QUINCY, Ill. (June 17, 2014) — Titan International Inc. is reacting quickly to a downturn in key markets it serves with significant employee cutbacks to come in the U.S. and abroad.
To weather a drop in both sales and earnings in the first quarter, the holding company could trim as many as 1,000 workers at plants in the U.S. and abroad, according to Maurice Taylor Jr., Titan International chairman and CEO.
In the U.S., the firm's subsidiaries — producers of tires, wheels, assemblies and undercarriage products — are trimming their combined work force by about 200 at their six plants with the possibility of further reductions in the future,
Bigger cuts will come at the firm's plants overseas, he said, where about 800 are expected to be laid off beginning in the third quarter. The company is taking longer to reduce its staff at those factories because notice is required, which means the whole process will take about three months, he said. The company employs about 8,500 globally.
Wide impact
Mr. Taylor indicated cuts will impact virtually all Titan plants, adding that “we have to keep trimming when and where it's needed.” He said the reductions are part of the firm's plan to keep Titan profitable in the midst of declines in some segments the company serves.
He did not provide a plant-by-plant breakdown on the cuts but said the reductions are being spread across the board worldwide.
In the first quarter, the company's net income tumbled to $2.2 million from $19.5 million while sales dropped 6.8 percent to $538.9 million.
“Winter's blast affected every factory in the U.S., with fuel costs up,” Mr. Taylor said. “The aftermarket and (original equipment manufacturers) farm business declined and the OE construction business was also below forecast.”
A major culprit was mining, where Titan expects continued declines in demand.
Agriculture and construction product sales are expected to improve as 2014 progresses, he said, but he doesn't expect the same in the mining industry, where Titan has a strong presence.
“The current outlook for mining tires continues to be negative,” he said. “And the price of tires continues to drop like a big rock, especially the big ones,” partially because the price of materials — such as steel and rubber — have been fluctuating. Big OE manufacturers, however, want to purchase tires based on the lower rather than the higher costs, no matter what Titan shelled out for the materials, Mr. Taylor said.
Titan isn't expecting better results in the second quarter — certainly not what the company anticipated when it presented its expectations late last year, he said.
Better days ahead
But there is an upside.
Titan has an optimization plan — put together by President Paul Reitz and Chief Financial Officer John Hrudicka — aimed at keeping the company moving forward during a difficult period. Mr. Taylor said the plan should go a long way toward helping right the Titan ship.

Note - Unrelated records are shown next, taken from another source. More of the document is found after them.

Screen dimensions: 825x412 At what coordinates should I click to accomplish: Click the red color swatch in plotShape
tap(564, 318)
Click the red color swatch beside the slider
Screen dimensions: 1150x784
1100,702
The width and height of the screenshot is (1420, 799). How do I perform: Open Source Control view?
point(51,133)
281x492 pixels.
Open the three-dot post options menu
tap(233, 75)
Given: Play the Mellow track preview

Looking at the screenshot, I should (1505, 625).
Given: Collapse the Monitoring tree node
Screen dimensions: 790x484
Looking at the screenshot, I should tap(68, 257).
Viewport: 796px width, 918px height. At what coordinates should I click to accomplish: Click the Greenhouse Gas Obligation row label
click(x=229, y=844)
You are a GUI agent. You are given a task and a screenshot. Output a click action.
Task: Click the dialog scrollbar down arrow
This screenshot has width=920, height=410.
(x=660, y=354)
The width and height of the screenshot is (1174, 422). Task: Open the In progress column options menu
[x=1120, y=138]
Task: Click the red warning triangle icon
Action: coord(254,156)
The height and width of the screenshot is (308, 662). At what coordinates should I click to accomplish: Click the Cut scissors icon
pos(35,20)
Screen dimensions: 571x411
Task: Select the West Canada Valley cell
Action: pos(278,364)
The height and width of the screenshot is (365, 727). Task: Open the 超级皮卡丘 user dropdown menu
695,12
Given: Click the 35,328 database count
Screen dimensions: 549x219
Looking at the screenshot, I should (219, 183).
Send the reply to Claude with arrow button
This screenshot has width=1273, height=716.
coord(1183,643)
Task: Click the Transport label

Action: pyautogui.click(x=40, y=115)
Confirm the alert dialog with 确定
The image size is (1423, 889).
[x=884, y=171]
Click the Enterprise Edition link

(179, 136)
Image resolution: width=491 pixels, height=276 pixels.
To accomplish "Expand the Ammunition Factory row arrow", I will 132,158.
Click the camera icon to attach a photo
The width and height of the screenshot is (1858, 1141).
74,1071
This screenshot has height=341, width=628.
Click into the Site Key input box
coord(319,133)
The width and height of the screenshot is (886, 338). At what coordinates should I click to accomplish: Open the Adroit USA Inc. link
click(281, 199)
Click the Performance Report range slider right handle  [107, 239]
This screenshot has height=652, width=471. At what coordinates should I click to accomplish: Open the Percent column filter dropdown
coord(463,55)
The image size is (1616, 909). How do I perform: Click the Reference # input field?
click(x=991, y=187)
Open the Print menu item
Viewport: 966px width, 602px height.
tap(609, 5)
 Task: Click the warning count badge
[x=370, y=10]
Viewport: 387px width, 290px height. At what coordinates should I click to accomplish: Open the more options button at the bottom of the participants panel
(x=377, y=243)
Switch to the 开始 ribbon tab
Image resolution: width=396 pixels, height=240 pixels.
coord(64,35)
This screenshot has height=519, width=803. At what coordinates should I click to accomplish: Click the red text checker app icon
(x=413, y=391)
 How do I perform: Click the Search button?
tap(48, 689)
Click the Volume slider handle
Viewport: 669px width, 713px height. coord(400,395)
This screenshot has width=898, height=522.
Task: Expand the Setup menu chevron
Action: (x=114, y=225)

Starting in late April, Messrs. Reitz and Hrudicka visited all Titan operations to develop the plan. Mr. Reitz focused on increasing the firm's operating margin, improve product quality and delivery, while Mr. Hrudicka concentrated on finding ways to drive optimization throughout the company.
According to Mr. Taylor, the sectors Titan serves — other than mining — will begin to improve in the third and fourth quarters “unless the politicians in Washington toss another monkey wrench into it.”
Mining eventually will turn around in the U.S., he said, but it may take a long time for that to happen, and likely not in 2014. The same holds true for Australia and Chili, where mining currently is in a slump. China needs coal and is building coal plants, so that's a possible area of growth, he said.
“We're dealing with a lot of unknowns right now,” he said.
But Mr. Taylor said he sees great growth potential, principally because of new products and the acquisitions Titan made in 2012 and 2013, which should show positive results in 2014.
The company also is looking to penetrate a niche specialty tire and wheel market in the construction and mining sectors, which Mr. Taylor said could generate additional revenue of $200 million to $400 million. The extra capital investment to accomplish this is substantially complete, he said.
Titan has other new products — including the firm's proprietary LSW low sidewall OTR tires and wheels — that Mr. Taylor claims have demonstrated they are an improvement over the competition. Many are beginning to penetrate the North American market, and the company intends to soon begin marketing some of them in Europe and Russia.